Unsustainable, Rooted in Speculation
There seems to be a noble or romantic association with eating a “natural diet” like our Paleolithic ancestors, but it’s important to consider how vastly different the earth is today as compared to prehistoric times. Modern humans are conducting a massive, uncontrolled environmental experiment. We destroy natural habitats to make way for both factory-farmed and grass-fed animals, displacing and wiping out untold numbers of species of plants and animals. This practice of allocating land for farmed animals is not sustainable for the earth’s seven billion inhabitants. In the US alone, 80% of our arable land is dedicated to the nearly 10 billion land animals slaughtered annually for our consumption. There simply aren’t enough resources, given today’s global population, to support the dietary practices of prehistoric times. Furthermore, the chemicals used in modern agribusiness and industrial plants have become pervasive in our food — even in grass-fed animals and especially in seafood. It would be nearly impossible and, at best, highly impractical to have our diet match that of our prehistoric ancestors. The Paleo Diet is rooted in speculation and even fantasy. It is just another fad that encourages people to eat animals while seeking justification through pseudoscience.

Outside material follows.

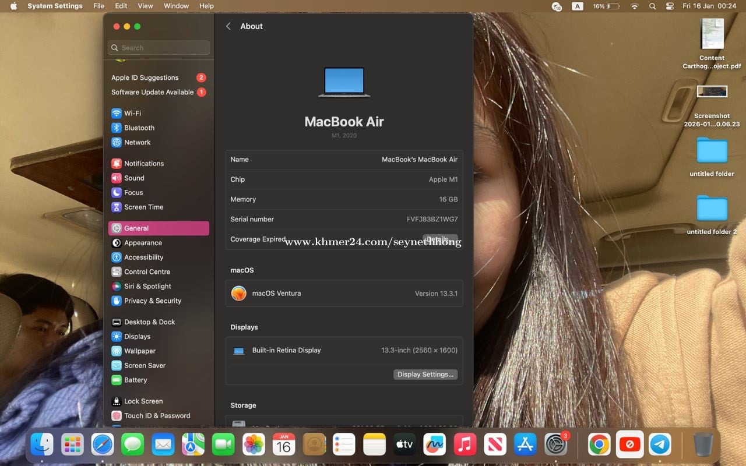This screenshot has width=746, height=466.
Task: Go back using the About back chevron
Action: click(x=228, y=26)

Facing our Current Realities
We can look behind us or look ahead. We are not cavemen. We drive cars, use computers, purchase our food in supermarkets, and have a far less physically demanding lifestyle as compared to our distant ancestors. We know nothing of the diseases and nutritional deficiencies that affected them, yet we attempt to combat modern-day ailments through their postulated diet. There is an ever-growing mass of scientific data that links preventable disease to the consumption of a diet laden with animal fat and protein. The benefits of a plant-based diet are becoming widely accepted and recognized by health care professionals and dieticians. The more we learn about the abundant benefits of not eating flesh, dairy, and eggs, the less “natural” eating them will seem. We humans are evolving — and our diet should follow suit.